I think my younger sister had a bit easier time with my Dad than me. He was a little bit more involved in her childhood than mine, probably because he had already climbed the professional ladder and had his seniority. He was still as driven as ever, but by then he had shifted his work back to clinical practice and teaching which required less time away from home and his grueling 36-48 hour experiments at the lab. Like him, my sister became a professor eventually, but with a very different work-life balance from his.
After his forced retirement from Pitt, by dad worked a 5 years for that Associate Chief of Staff at a Veterans Administration Medical Center in Pittsburgh (the VA didn’t have a mandatory retirement age.) While there, he worked with an aging geriatric patient population and became increasingly interested in ways to help older patients maintain their independence using cellular technology and flat screen devices – way before the age of smart phones. This interest blossomed into a position as a Research Scientist job for Motorola in Austin, Texas, where my parents moved.
Moving to Austin mellowed my dad a bit. My dad stopped wearing a tie every day, something he’d done, even on weekends at home.

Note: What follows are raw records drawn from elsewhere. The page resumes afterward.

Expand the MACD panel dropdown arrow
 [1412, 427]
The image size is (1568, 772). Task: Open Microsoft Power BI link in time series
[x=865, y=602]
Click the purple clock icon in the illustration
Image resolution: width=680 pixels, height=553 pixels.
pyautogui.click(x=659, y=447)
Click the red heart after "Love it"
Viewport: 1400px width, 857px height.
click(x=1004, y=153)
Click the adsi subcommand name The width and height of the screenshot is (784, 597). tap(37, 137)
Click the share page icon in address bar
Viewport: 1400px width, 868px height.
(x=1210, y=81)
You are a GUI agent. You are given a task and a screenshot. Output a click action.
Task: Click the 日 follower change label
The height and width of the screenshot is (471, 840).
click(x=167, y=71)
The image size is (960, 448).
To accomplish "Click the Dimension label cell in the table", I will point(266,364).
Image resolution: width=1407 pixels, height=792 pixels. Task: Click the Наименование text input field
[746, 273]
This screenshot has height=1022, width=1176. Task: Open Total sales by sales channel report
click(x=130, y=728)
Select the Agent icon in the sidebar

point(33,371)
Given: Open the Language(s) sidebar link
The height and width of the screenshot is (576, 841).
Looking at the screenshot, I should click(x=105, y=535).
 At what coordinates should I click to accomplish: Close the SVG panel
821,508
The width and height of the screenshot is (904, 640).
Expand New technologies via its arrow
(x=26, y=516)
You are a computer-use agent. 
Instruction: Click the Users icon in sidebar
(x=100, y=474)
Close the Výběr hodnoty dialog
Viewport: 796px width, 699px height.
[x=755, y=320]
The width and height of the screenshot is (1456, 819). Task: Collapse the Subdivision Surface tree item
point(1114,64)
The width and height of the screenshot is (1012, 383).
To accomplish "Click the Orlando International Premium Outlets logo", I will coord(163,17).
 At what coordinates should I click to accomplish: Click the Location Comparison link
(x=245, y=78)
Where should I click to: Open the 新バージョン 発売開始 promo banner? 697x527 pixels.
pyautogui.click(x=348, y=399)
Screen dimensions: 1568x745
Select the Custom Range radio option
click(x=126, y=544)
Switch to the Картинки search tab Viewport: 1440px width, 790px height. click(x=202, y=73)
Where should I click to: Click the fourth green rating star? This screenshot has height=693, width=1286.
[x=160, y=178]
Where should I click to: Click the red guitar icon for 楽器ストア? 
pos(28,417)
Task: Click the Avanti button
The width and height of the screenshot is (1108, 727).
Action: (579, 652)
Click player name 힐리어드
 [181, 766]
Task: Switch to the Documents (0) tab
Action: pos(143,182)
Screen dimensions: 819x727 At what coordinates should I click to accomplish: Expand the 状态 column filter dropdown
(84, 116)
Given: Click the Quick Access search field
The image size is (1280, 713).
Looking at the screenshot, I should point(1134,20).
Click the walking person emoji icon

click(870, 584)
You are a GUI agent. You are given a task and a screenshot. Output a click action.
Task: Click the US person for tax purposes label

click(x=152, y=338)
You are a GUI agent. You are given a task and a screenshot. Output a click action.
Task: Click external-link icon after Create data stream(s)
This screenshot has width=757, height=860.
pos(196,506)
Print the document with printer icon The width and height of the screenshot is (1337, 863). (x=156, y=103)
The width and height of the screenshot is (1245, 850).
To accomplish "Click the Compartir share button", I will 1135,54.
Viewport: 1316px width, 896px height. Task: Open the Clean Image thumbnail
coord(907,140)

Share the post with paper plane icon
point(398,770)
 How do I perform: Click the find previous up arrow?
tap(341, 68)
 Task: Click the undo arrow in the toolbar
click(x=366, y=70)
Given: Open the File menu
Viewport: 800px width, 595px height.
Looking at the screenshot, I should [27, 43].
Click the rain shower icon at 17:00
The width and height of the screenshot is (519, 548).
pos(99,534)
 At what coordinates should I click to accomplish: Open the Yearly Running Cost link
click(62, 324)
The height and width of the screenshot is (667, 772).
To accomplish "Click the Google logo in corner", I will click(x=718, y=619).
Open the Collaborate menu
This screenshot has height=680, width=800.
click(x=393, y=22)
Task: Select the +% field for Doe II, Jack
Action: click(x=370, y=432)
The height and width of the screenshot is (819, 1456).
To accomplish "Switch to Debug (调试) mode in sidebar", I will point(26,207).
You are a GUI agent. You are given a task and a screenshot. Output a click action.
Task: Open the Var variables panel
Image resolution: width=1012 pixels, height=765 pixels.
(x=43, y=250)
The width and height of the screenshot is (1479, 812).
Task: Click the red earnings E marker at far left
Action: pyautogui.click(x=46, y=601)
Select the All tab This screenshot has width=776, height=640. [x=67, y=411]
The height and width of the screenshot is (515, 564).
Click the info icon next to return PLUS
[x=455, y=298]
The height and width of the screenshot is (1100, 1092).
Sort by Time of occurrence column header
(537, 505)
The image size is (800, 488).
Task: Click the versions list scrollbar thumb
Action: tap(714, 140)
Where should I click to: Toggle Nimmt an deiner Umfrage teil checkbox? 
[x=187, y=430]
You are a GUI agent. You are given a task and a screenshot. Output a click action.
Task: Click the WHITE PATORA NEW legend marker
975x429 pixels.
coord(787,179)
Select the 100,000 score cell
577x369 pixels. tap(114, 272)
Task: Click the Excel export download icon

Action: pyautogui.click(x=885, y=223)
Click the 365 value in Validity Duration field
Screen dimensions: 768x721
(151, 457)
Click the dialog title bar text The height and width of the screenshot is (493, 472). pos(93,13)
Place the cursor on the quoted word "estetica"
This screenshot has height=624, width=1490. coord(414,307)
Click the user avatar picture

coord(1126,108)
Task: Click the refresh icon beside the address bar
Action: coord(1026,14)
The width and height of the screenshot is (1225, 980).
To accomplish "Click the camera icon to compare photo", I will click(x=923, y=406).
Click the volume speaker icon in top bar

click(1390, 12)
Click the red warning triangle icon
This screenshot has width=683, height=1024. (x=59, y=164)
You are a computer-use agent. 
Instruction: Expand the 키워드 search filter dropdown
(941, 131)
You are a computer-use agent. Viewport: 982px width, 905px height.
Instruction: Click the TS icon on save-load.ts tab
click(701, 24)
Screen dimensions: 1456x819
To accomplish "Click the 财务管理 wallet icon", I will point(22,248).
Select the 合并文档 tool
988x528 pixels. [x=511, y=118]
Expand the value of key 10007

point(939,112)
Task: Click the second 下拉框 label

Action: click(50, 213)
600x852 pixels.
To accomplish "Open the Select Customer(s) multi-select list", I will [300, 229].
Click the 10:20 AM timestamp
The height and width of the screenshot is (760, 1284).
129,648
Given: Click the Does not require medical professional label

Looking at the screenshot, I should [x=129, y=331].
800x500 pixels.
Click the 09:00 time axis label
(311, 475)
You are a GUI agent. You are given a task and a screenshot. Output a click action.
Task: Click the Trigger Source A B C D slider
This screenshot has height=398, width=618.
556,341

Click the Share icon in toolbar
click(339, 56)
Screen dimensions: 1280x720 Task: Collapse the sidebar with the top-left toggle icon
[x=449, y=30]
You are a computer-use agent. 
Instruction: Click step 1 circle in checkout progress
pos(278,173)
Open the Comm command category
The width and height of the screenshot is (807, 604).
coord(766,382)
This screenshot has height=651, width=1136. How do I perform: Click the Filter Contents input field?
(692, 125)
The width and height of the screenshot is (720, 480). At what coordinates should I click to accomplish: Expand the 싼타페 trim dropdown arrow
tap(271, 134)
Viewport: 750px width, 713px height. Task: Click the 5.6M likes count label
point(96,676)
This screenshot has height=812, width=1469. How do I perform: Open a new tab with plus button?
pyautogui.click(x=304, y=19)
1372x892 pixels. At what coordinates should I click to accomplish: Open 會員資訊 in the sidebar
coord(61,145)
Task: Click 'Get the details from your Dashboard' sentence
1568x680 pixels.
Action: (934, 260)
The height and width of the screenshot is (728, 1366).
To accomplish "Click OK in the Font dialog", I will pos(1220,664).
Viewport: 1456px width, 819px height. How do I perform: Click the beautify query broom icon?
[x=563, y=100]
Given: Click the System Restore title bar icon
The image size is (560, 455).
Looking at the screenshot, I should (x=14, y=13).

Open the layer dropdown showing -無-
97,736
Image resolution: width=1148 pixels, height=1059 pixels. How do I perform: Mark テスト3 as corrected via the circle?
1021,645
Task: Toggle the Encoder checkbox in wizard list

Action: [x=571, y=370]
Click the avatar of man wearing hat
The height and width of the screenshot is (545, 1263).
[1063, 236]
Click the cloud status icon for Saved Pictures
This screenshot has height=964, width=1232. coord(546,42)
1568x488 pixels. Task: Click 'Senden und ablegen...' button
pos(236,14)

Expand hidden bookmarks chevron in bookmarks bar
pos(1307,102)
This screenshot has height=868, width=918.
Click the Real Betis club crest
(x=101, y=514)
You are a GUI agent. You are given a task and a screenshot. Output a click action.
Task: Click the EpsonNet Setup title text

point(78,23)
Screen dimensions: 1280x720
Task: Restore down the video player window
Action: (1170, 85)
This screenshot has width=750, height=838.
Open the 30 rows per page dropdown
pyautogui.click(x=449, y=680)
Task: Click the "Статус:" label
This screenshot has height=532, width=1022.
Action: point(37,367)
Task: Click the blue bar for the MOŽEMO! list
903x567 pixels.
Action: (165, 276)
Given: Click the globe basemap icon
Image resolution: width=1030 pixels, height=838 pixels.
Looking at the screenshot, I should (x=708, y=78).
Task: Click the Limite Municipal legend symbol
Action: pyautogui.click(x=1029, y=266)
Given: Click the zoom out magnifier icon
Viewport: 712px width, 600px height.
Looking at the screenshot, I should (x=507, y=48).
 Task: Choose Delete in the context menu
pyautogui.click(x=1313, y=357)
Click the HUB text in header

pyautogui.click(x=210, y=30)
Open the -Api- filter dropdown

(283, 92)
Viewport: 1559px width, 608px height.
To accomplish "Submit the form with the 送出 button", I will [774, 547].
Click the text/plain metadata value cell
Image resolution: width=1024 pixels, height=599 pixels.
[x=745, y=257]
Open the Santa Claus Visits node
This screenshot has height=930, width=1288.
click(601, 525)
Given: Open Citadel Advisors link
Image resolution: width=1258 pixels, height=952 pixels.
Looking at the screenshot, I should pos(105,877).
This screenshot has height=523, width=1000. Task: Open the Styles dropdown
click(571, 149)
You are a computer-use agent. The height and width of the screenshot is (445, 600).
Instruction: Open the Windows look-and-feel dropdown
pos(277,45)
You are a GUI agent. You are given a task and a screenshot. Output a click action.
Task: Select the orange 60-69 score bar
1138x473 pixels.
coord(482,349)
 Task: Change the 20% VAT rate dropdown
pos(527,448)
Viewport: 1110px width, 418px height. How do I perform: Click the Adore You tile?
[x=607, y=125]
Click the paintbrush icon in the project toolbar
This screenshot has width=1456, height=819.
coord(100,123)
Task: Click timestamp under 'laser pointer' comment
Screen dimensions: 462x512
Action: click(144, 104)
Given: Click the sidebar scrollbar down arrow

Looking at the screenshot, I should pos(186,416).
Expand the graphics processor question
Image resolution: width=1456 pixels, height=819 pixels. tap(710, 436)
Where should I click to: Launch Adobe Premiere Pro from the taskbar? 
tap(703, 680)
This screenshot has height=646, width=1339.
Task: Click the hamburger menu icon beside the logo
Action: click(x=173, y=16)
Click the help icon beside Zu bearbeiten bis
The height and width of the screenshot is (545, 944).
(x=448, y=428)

He started exercising more regularly during the week, instead of just on weekends. He was home every night – thanks to the Internet and more powerful computers. He and my mother socialized and entertained friends at their home. He still worked everyday, but he was more accessible to those close to him.
Motorola, already in its death throes as a corporation, shuttered the research group where my dad worked after 5 years, but he landed on his feet, securing a adjunct Emeritus Professorship in 2002 at the Department of Biomedical Engineering at the University of Texas in Austin. He remained active there until his death, publishing one paper after another, teaching courses, and advising students. As usual, his best friends on campus were the librarians who ordered all the new books he wanted and the ladies at the university cafeteria who gave him double portions at lunch.
At UT, he rekindled his love of mathematics and physics and in the last decade of his life, he broke new ground in Neurophysics, which applies the principles of quantum physics and complexity theory to explain the emergence of human consciousness in the brain. If you’re interested in reading more about it, I’ll refer you a list of my father’s recent publications on his faculty web page.
My father taught me many things in life. He taught me to speak up for those who cannot be heard and about the obligation we all have to help and serve one another. He taught me to love the outdoors, walking, and the mountains; he taught me the importance of working through differences rather than abandoning the people you love, and that it is possible to control the path your life takes by continuously educating yourself, developing good professional networking skills, and hard work.
My father lived a great, great life. But his spirit and his legacy lives on in me and the man I have become. I saw my dad just two weeks before his death and can still feel his arms embracing me when we said goodbye, his unshaven chin scratching my face. He was proud of me and I of him.